Stored data entries

════

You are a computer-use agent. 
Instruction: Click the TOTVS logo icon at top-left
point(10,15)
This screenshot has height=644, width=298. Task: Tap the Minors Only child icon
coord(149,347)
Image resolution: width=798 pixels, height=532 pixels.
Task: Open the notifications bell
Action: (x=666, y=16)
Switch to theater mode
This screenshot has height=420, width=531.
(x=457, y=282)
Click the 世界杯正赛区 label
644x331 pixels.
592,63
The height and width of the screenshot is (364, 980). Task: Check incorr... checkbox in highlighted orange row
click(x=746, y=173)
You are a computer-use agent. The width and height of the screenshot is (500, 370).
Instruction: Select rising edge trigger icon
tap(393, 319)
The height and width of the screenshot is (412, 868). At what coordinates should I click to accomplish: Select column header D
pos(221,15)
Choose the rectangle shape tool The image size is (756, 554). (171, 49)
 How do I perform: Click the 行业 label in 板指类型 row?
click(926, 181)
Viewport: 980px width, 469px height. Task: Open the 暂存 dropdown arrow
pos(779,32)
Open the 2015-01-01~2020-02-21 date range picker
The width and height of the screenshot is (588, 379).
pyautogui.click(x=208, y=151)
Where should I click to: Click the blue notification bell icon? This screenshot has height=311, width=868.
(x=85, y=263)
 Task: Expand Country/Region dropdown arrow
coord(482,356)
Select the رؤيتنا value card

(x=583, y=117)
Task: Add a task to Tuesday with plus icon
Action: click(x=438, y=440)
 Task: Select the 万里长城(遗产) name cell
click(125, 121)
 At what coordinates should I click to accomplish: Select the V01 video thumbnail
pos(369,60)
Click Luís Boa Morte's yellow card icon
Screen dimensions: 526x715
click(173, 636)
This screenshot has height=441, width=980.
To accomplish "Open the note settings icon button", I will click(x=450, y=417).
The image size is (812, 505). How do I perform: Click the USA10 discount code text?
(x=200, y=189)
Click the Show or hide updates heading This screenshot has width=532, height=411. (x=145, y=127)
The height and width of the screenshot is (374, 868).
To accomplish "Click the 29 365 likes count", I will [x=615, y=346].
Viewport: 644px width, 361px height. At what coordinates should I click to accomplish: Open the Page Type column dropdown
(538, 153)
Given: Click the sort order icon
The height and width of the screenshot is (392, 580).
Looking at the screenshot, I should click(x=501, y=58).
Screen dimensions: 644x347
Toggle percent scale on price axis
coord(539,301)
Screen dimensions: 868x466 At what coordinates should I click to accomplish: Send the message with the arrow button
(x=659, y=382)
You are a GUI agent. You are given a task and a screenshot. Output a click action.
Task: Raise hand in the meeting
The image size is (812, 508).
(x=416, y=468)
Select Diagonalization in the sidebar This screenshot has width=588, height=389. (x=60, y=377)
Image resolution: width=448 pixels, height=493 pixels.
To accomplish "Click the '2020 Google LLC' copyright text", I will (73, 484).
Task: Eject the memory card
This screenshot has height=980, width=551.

════

### Task to complete
Where a line of the entries contains the word "will", copy that line.

### Response area
To accomplish "Open the note settings icon button", I will click(x=450, y=417).
To accomplish "Click the 29 365 likes count", I will [x=615, y=346].
To accomplish "Click the '2020 Google LLC' copyright text", I will (73, 484).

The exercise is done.